More direct evidence has been accumulated supporting the autoimmune etiology of LEMS. Active zone particles (AZP), which represent the VGCCs, are normally arranged in regular parallel arrays on the presynaptic muscle membrane. In patients with LEMS and in mice injected with LEMS immunoglobulin G (IgG), divalent antibodies against the VGCC cross-link the calcium channels, disrupting the parallel arrays. Ultimately, the AZPs cluster and decrease in number.
SCLC cells originate from neuroectoderm, share a number of antigens with peripheral nervous system tissue, and contain high concentrations of VGCC. Calcium influx into these cells is inhibited by LEMS IgG. Antibodies to VGCC are found in the serum of most LEMS patients. These observations suggest that VGCC antibodies down-regulate VGCC in LEMS.
In patients with LEMS who have SCLC or other cancer, cancer cells presumably contain antigens that mimic VGCC and induce production of VGCC antibodies. In patients with LEMS but no cancer, VGCC antibodies are probably produced as part of a more general autoimmune state. In patients with LEMS without cancer, an antibody response to domain IV of the 1A subunit of P/Q-type VGCC is more common then in LEMS with cancer.
VGCC antibody levels do not correlate with disease severity among patients with LEMS. However, antibody levels do fall in individual patients if the disease improves after cancer therapy or immunosuppression.
An estimated 3% of patients with SCLC have LEMS. The prevalence of SCLC is 5 cases per million population in the United States. Only half of patients with LEMS have a tumor, so total prevalence is at least double this figure (1 case per 100,000 population). Because in many patients LEMS is undiagnosed, the true incidence is probably higher.
Morbidity and mortality correlate with the morbidity and mortality of the underlying SCLC.
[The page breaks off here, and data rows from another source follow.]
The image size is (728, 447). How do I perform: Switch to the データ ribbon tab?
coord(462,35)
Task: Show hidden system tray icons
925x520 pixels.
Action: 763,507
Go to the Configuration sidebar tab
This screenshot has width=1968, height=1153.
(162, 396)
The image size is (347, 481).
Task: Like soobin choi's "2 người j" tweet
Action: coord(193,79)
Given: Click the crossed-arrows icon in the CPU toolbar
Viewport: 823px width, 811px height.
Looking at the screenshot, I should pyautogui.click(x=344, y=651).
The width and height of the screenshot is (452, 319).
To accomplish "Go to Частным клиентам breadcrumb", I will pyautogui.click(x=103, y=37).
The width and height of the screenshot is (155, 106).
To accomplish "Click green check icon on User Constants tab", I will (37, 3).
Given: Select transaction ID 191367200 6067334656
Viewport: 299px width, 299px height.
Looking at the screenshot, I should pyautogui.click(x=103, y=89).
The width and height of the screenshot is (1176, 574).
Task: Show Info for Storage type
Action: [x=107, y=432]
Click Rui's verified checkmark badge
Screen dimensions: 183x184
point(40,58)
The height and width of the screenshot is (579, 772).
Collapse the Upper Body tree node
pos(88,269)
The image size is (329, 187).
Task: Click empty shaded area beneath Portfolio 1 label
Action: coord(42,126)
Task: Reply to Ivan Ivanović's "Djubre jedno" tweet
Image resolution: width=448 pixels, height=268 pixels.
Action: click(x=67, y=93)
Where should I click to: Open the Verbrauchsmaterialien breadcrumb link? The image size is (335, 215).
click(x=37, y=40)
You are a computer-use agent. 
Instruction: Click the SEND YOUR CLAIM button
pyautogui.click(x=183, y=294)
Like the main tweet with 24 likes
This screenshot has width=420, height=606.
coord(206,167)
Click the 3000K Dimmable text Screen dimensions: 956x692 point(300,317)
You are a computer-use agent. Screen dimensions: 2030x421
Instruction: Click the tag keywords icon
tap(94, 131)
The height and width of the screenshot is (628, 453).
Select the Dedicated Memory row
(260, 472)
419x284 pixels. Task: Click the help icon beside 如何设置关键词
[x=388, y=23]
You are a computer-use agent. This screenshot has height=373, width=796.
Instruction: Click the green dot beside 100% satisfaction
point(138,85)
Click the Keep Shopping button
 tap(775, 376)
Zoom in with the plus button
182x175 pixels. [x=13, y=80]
In earlier reports, LEMS occurred in males more frequently than females by a ratio of almost 2:1. However, more recent studies show that the sex incidence is almost equal.
LEMS usually begins in later adulthood; it can occur in children, but rarely.
Symptoms usually begin insidiously. Many patients have symptoms for months or years before the diagnosis is made. Weakness is the major symptom, with proximal muscles more affected than distal muscles (especially in the lower limbs).
Weakness is usually mild compared to the patient's reports.
All patients with LEMS who have associated SCLC have a history of long-term smoking. Only half of patients with autoimmune LEMS are long-term smokers.
Acute Inflammatory Demyelinating
Polyradiculoneuropathy
Chronic Inflammatory Demyelinating
Polyradiculoneuropathy
Dermatomyositis/Polymyositis
Inclusion Body Myositis
Myasthenia Gravis
Spinal Muscular Atrophy
Cachexia
Paraneoplastic neuropathy
Appropriate consultations include a neurologist and may include an oncologist and a physical medicine specialist.
The initial pharmacotherapy of LEMS is with agents that increase the transmission of ACh across the neuromuscular junction, either by increasing the release of ACh or by decreasing the action of acetylcholinesterase. Treatment of the associated cancer may also decrease the weakness and other symptoms.
If these treatments are not effective and the patient has relatively mild weakness, determine if aggressive immunotherapy is justified. When such therapy is warranted, PEX or high-dose IVIg may be used initially to induce rapid, albeit transitory, improvement. Immunosuppressants should be added for more sustained improvement, although a theoretical concern exists that immunologic suppression of tumor growth may thereby be reduced in paraneoplastic LEMS.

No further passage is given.